▸ **Problem description**:
Lines holding the word "computer" are the ones to copy from the data below.

# # # #

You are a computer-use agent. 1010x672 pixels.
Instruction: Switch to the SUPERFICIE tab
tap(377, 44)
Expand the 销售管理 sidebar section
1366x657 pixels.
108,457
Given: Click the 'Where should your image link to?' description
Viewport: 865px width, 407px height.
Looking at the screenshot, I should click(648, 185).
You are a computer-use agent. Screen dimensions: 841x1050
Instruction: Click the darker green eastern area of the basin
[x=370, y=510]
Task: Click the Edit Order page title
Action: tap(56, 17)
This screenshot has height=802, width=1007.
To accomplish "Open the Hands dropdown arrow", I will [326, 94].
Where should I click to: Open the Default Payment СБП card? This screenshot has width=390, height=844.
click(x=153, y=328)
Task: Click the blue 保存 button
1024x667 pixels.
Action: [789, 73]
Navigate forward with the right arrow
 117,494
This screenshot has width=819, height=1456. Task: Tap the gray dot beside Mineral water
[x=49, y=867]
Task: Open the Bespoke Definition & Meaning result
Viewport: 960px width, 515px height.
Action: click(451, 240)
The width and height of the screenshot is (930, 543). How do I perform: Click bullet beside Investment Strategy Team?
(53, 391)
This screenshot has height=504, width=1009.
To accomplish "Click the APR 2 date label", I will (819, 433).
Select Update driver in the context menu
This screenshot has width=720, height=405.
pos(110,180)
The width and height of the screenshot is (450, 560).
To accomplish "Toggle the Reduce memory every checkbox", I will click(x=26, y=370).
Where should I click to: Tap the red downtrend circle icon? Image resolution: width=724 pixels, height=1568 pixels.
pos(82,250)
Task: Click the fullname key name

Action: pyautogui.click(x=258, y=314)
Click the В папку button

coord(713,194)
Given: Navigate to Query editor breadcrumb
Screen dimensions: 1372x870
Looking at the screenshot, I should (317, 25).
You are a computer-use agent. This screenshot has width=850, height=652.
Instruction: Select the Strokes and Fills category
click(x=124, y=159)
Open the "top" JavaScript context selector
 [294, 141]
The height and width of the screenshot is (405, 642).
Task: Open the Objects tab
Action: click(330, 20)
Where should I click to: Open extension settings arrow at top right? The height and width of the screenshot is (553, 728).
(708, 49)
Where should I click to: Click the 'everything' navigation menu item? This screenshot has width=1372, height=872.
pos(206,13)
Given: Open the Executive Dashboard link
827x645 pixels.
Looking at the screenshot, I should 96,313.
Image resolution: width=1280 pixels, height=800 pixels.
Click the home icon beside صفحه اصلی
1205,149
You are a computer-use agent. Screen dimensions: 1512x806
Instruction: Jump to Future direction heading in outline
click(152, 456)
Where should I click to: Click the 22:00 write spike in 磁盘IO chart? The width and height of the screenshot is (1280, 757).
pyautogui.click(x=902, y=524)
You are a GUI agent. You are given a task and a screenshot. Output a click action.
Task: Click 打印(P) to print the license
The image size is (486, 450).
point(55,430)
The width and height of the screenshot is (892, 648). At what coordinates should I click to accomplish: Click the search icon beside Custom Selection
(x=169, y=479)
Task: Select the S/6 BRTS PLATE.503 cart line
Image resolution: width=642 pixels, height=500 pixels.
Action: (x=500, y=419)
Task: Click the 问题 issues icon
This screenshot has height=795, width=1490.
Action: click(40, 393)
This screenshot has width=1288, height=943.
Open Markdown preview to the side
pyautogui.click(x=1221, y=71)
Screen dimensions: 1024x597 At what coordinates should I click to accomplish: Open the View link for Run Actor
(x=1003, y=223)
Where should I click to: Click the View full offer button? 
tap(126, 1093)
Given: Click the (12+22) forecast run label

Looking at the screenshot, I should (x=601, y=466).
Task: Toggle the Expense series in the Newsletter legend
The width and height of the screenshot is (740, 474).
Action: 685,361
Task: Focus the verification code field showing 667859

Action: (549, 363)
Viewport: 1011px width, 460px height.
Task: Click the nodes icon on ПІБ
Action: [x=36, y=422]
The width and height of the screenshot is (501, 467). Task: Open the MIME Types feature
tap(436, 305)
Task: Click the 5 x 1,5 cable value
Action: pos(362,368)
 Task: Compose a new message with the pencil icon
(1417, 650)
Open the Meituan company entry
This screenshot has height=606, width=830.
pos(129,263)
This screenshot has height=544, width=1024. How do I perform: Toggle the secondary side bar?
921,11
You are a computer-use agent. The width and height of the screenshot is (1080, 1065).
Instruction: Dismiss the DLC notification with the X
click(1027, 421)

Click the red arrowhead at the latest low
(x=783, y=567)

# # # #

▸ **Exercise result**:
You are a computer-use agent. 1010x672 pixels.
You are a computer-use agent. Screen dimensions: 841x1050
You are a computer-use agent. This screenshot has width=850, height=652.
You are a computer-use agent. Screen dimensions: 1512x806
You are a computer-use agent. The width and height of the screenshot is (1080, 1065).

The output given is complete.